TASK DESCRIPTION →
Recast the entries as a Markdown table with the columns Row and Line, starting at the line that contains "Task: Select the 24 hour graph day title" and continuing through the end of the entries. Skip blank lines and omit the pictures.

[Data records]
----

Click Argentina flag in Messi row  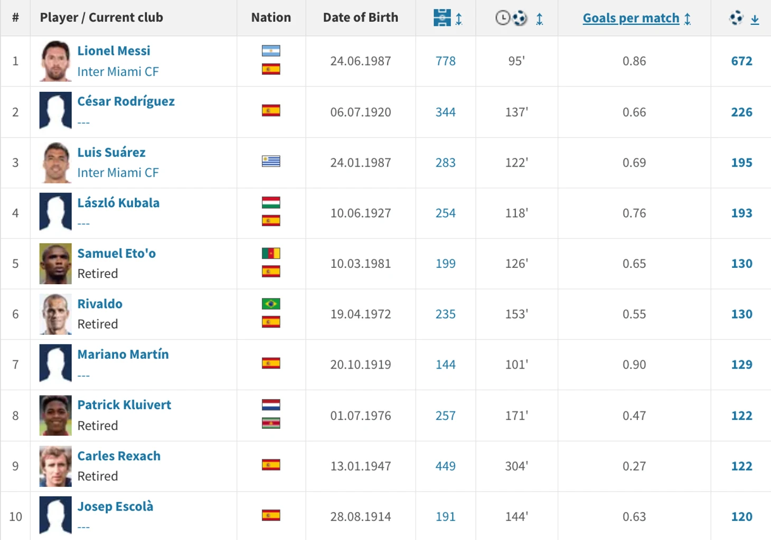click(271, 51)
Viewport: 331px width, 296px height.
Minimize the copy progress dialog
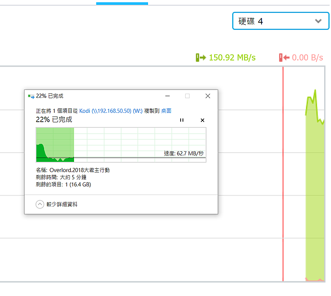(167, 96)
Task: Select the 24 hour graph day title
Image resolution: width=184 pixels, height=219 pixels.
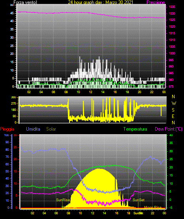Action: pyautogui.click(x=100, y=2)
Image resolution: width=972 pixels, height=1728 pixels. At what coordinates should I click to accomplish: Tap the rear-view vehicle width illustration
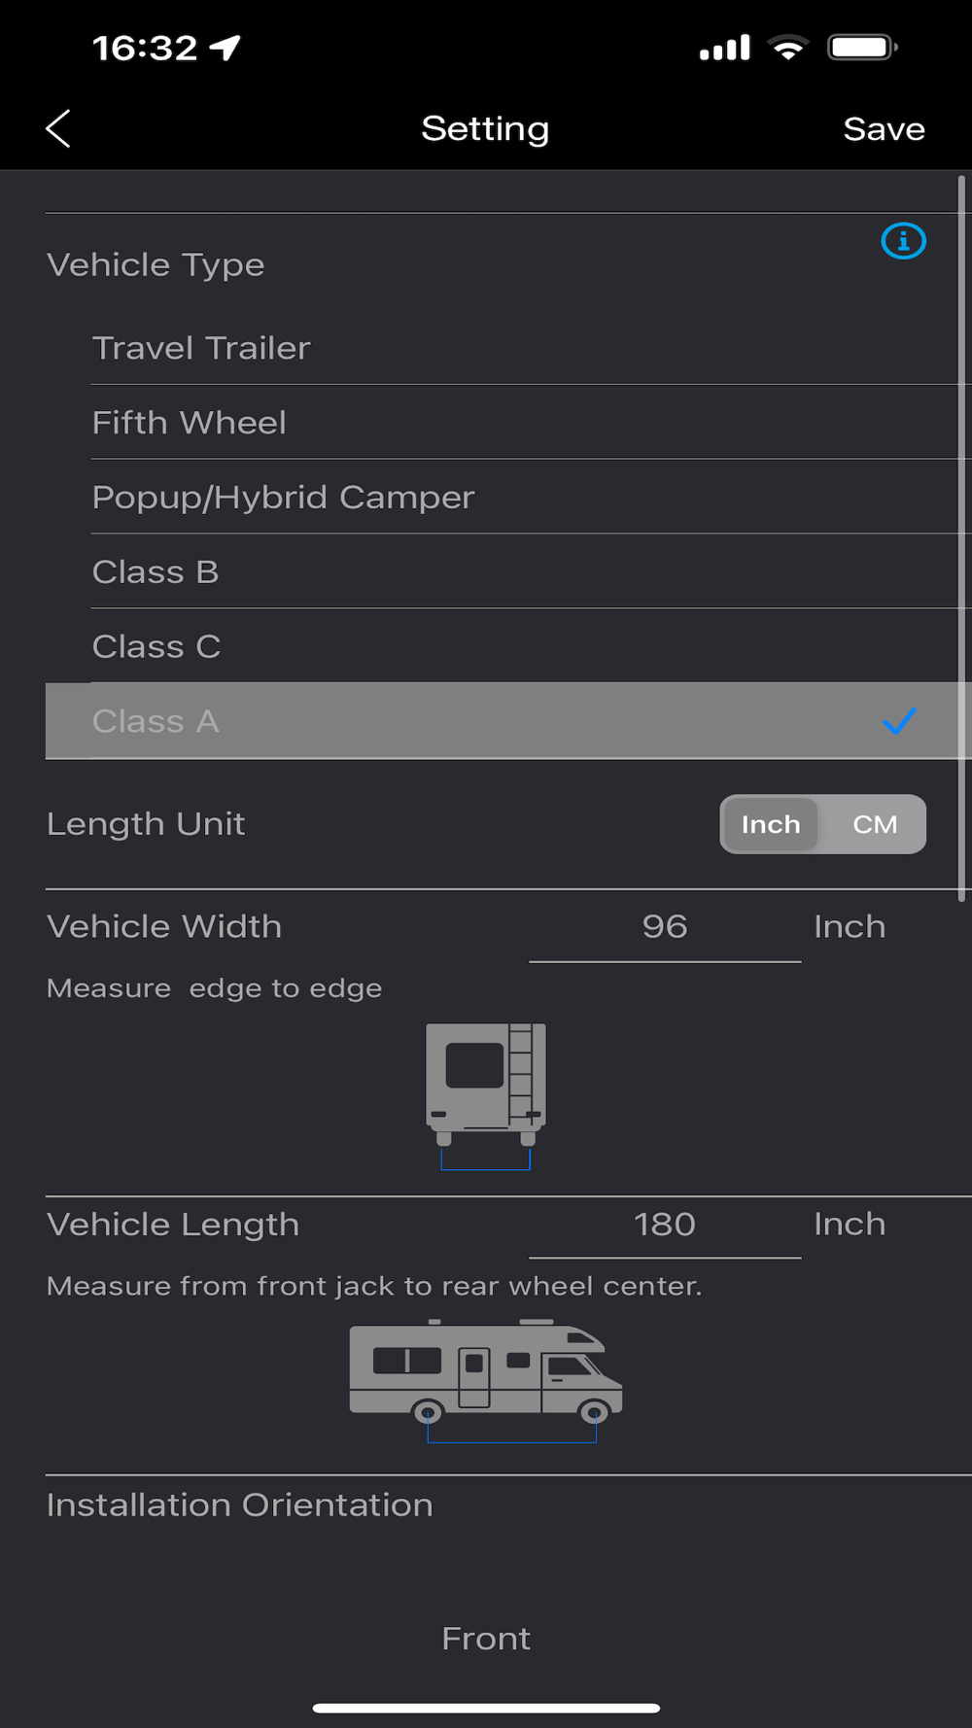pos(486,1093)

----

TASK SOLUTION →
| Row | Line |
|---|---|
| 1 | Task: Select the 24 hour graph day title |
| 2 | Image resolution: width=184 pixels, height=219 pixels. |
| 3 | Action: pyautogui.click(x=100, y=2) |
| 4 | Image resolution: width=972 pixels, height=1728 pixels. At what coordinates should I click to accomplish: Tap the rear-view vehicle width illustration |
| 5 | pos(486,1093) |